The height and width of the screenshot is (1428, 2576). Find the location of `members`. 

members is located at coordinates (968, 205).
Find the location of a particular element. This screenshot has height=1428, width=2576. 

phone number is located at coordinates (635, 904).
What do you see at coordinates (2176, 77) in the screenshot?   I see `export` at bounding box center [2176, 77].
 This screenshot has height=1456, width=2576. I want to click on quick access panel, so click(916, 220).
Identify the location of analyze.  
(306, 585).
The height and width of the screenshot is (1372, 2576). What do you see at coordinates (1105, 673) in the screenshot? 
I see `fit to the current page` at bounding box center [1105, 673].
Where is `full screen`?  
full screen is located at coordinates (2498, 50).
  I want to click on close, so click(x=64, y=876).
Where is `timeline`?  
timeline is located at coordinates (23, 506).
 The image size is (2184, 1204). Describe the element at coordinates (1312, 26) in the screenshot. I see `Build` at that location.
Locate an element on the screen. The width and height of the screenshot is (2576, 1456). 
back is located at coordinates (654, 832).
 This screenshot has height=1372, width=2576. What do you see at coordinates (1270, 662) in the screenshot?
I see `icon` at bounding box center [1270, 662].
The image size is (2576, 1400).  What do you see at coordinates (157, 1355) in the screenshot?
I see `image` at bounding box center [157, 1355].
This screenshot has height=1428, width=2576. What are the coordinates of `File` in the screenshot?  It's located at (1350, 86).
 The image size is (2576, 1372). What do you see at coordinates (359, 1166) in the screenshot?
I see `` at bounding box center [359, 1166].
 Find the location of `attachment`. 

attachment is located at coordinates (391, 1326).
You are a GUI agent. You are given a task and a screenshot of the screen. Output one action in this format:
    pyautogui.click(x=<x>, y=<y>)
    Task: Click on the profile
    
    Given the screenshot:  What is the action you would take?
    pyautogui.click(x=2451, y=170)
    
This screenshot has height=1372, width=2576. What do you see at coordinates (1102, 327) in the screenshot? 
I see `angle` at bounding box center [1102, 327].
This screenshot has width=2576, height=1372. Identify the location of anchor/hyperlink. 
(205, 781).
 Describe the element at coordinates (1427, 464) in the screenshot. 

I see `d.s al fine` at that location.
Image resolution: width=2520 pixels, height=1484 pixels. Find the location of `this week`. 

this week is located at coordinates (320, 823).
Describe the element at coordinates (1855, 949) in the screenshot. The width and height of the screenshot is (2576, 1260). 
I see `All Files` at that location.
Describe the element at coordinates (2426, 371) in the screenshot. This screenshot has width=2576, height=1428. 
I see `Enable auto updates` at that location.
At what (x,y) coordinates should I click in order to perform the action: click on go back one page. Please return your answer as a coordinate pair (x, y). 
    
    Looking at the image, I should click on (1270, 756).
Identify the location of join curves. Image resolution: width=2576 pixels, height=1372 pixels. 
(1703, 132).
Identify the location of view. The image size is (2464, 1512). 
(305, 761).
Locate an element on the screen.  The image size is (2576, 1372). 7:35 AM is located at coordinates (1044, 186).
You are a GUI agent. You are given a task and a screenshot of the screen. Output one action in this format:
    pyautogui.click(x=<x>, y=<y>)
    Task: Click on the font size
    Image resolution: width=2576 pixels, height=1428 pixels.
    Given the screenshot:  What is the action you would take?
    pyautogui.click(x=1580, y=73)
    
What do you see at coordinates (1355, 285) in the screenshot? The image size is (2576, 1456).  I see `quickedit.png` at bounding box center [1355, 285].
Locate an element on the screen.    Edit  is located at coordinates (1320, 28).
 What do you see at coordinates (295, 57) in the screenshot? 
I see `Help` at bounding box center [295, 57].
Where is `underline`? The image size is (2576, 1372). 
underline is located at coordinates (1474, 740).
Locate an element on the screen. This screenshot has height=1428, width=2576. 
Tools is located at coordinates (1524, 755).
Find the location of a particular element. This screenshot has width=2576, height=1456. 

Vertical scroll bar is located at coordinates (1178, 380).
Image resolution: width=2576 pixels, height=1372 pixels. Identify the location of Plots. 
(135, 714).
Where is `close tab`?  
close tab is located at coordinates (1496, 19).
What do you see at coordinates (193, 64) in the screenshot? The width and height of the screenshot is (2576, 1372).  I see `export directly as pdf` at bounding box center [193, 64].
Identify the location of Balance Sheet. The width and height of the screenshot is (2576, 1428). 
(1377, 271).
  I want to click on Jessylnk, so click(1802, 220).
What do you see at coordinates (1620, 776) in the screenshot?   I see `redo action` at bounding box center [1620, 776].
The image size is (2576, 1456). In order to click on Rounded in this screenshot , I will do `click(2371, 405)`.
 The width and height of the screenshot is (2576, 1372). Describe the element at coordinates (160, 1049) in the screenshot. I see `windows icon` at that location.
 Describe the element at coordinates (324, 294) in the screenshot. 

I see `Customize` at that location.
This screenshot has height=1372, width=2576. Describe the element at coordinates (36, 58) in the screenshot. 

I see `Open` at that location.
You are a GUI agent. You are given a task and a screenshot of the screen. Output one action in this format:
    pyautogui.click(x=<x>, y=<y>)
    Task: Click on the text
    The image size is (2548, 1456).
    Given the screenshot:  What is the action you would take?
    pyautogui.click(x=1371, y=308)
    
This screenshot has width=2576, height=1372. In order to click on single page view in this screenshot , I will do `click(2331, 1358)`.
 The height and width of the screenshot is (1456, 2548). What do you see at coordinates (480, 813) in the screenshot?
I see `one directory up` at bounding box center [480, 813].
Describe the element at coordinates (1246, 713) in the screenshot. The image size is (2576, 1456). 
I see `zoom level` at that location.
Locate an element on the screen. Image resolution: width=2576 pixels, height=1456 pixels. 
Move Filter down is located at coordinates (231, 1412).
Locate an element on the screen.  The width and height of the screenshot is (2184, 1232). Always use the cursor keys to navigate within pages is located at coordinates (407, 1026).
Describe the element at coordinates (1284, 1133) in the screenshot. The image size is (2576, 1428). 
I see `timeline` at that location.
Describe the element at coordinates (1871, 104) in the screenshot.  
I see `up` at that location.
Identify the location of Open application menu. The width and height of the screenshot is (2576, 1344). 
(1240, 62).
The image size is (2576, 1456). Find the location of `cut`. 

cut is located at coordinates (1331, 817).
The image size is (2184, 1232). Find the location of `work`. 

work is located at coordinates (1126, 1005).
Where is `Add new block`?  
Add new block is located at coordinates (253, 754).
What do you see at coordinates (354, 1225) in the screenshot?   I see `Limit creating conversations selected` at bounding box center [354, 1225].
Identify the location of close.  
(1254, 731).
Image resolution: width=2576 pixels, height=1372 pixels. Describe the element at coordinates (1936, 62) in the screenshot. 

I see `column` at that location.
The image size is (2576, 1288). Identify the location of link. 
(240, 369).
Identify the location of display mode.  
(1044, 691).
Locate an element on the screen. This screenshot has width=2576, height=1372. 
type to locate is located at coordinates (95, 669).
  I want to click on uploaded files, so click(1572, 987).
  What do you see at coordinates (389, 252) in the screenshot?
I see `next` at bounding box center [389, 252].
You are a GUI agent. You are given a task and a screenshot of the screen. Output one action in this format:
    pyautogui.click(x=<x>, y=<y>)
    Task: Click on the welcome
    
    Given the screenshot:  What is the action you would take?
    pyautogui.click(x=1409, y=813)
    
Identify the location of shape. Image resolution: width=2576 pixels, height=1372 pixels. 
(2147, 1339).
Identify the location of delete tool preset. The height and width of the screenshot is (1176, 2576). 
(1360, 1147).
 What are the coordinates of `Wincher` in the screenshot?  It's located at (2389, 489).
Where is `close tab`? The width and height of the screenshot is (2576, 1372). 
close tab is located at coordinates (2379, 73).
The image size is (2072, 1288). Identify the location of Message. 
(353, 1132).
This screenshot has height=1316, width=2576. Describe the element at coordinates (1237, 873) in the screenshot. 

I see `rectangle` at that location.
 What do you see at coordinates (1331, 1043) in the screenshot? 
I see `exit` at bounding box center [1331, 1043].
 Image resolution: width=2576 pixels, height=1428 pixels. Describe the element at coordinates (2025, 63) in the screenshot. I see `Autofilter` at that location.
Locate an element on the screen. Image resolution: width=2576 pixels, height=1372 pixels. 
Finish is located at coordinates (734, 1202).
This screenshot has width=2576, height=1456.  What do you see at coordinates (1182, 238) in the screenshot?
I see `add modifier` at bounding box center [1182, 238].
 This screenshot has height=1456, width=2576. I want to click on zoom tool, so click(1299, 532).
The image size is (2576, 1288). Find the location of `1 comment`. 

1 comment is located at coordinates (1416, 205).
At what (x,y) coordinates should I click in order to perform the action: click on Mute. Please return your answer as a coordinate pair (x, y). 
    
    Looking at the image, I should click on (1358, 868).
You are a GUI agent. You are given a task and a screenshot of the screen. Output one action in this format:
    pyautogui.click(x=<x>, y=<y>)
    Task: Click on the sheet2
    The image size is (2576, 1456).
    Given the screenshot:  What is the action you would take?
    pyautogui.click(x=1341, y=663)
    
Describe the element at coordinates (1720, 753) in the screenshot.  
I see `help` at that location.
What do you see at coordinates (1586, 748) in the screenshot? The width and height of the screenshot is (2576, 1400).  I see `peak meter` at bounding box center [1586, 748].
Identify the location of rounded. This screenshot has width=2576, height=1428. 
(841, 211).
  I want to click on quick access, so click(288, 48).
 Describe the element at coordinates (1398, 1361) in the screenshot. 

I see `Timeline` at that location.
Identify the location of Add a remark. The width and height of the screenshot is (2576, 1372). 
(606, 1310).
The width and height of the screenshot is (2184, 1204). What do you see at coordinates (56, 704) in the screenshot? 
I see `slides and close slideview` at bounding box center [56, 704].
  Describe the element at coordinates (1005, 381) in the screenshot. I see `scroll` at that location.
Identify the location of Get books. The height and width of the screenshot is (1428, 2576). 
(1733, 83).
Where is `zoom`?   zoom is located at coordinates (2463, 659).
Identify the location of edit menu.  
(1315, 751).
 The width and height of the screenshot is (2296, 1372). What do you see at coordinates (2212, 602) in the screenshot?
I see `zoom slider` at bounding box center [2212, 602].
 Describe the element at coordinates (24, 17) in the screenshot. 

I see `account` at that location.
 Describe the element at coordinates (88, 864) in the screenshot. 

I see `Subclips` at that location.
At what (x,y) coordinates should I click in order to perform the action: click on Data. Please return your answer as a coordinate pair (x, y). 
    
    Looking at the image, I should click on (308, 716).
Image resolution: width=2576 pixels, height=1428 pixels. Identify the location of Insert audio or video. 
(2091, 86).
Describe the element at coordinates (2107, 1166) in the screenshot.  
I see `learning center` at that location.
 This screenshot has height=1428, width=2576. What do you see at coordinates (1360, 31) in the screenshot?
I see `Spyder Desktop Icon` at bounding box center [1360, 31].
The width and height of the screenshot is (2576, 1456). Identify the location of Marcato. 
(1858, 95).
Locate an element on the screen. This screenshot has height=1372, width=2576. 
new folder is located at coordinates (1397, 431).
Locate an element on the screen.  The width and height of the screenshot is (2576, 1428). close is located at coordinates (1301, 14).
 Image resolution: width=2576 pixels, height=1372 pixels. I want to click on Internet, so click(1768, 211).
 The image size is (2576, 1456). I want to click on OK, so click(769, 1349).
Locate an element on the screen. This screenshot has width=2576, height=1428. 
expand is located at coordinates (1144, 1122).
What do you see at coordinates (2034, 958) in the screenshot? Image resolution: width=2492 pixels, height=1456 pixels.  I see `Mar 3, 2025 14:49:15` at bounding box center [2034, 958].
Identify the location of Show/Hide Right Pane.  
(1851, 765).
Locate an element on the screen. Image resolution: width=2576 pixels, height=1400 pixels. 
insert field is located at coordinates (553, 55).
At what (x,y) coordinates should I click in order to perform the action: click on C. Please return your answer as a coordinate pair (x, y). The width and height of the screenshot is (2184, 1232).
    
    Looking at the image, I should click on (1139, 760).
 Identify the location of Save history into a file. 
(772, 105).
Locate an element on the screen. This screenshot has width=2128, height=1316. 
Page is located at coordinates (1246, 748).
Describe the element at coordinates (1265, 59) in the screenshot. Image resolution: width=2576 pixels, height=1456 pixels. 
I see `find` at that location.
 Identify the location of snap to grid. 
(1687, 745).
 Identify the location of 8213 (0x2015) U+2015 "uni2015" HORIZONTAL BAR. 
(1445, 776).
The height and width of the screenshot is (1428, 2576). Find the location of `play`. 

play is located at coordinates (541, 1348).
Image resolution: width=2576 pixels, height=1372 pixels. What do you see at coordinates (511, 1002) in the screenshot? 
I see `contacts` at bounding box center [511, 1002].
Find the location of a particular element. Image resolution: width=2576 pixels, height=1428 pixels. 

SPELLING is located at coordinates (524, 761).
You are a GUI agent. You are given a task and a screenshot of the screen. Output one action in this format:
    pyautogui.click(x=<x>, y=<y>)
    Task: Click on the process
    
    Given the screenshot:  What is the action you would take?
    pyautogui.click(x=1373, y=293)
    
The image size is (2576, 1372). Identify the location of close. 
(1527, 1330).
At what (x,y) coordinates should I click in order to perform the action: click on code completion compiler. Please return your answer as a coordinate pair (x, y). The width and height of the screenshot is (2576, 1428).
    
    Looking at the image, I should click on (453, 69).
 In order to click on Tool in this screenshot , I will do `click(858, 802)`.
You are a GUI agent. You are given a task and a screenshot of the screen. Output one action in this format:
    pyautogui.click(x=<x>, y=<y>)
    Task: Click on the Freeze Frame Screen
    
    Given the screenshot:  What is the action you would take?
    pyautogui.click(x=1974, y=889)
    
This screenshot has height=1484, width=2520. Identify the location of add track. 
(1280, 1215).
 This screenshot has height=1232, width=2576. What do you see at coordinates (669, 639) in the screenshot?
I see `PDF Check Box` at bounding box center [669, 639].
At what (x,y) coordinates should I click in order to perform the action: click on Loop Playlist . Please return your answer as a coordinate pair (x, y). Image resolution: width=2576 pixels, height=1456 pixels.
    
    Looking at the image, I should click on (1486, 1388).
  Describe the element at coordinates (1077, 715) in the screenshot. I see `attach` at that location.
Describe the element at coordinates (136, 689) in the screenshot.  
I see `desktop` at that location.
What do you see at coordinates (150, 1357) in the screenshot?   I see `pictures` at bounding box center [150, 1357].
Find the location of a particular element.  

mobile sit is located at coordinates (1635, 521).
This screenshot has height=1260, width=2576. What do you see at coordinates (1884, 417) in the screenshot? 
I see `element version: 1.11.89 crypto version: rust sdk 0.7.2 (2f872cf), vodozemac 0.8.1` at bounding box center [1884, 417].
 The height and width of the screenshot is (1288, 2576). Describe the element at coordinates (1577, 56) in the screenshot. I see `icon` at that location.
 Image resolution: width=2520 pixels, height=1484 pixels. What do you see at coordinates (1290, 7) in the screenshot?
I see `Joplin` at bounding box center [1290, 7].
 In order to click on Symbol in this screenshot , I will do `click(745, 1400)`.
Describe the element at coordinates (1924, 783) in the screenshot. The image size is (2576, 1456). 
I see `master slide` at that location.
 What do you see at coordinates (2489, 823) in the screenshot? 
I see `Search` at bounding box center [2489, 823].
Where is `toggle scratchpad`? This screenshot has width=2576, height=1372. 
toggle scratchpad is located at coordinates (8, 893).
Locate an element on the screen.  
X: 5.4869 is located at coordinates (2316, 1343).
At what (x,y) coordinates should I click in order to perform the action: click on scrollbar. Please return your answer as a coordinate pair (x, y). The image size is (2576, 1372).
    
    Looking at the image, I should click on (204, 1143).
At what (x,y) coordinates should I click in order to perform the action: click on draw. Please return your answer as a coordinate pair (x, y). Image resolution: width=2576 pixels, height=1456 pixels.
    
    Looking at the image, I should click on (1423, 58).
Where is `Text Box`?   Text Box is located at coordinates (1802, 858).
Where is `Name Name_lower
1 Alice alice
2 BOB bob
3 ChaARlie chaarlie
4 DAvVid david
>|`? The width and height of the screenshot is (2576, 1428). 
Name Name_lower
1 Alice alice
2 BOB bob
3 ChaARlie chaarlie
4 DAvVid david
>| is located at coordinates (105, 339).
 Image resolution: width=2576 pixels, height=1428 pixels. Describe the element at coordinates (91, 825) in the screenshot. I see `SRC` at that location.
# # #
Rewrite the entries above as a numbered list of lines. Start at the line that contains "Locate an element on the screen. The", stop after the line that contains "pyautogui.click(x=2451, y=170)", and leave out any blank lines.

1. Locate an element on the screen. The width and height of the screenshot is (2576, 1456). 
2. back is located at coordinates (654, 832).
3.  This screenshot has height=1372, width=2576. What do you see at coordinates (1270, 662) in the screenshot?
4. I see `icon` at bounding box center [1270, 662].
5. The image size is (2576, 1400).  What do you see at coordinates (157, 1355) in the screenshot?
6. I see `image` at bounding box center [157, 1355].
7. This screenshot has height=1428, width=2576. What are the coordinates of `File` in the screenshot?  It's located at (1350, 86).
8.  The image size is (2576, 1372). What do you see at coordinates (359, 1166) in the screenshot?
9. I see `` at bounding box center [359, 1166].
10.  Find the location of `attachment`. 
11. attachment is located at coordinates (391, 1326).
12. You are a GUI agent. You are given a task and a screenshot of the screen. Output one action in this format:
13.     pyautogui.click(x=<x>, y=<y>)
14.     Task: Click on the profile
15.     Given the screenshot:  What is the action you would take?
16.     pyautogui.click(x=2451, y=170)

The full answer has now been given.